AIM OF THE TASK — Each of the lines below must be retyped character for character.

[Stored records]
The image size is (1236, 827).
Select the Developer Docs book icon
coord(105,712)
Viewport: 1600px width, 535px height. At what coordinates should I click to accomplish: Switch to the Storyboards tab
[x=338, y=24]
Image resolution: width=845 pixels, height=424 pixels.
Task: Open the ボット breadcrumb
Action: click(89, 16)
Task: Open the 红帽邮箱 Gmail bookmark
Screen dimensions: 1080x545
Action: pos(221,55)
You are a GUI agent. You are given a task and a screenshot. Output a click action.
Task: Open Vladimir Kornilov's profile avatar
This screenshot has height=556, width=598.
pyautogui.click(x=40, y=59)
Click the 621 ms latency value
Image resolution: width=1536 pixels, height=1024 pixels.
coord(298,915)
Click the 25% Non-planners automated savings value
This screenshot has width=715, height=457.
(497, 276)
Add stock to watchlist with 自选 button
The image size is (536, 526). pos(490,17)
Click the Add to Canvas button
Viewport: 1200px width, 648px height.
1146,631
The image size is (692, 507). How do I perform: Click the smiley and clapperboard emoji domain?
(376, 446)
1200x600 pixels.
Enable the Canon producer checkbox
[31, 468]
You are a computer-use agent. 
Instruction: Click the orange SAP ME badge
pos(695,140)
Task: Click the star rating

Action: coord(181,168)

RESPONSE TO THIS EXERCISE —
The image size is (1236, 827).
Select the Developer Docs book icon
coord(105,712)
Viewport: 1600px width, 535px height. At what coordinates should I click to accomplish: Switch to the Storyboards tab
[x=338, y=24]
Image resolution: width=845 pixels, height=424 pixels.
Task: Open the ボット breadcrumb
Action: click(89, 16)
Task: Open the 红帽邮箱 Gmail bookmark
Screen dimensions: 1080x545
Action: pos(221,55)
You are a GUI agent. You are given a task and a screenshot. Output a click action.
Task: Open Vladimir Kornilov's profile avatar
This screenshot has height=556, width=598.
pyautogui.click(x=40, y=59)
Click the 621 ms latency value
Image resolution: width=1536 pixels, height=1024 pixels.
coord(298,915)
Click the 25% Non-planners automated savings value
This screenshot has width=715, height=457.
(497, 276)
Add stock to watchlist with 自选 button
The image size is (536, 526). pos(490,17)
Click the Add to Canvas button
Viewport: 1200px width, 648px height.
1146,631
The image size is (692, 507). How do I perform: Click the smiley and clapperboard emoji domain?
(376, 446)
1200x600 pixels.
Enable the Canon producer checkbox
[31, 468]
You are a computer-use agent. 
Instruction: Click the orange SAP ME badge
pos(695,140)
Task: Click the star rating

Action: coord(181,168)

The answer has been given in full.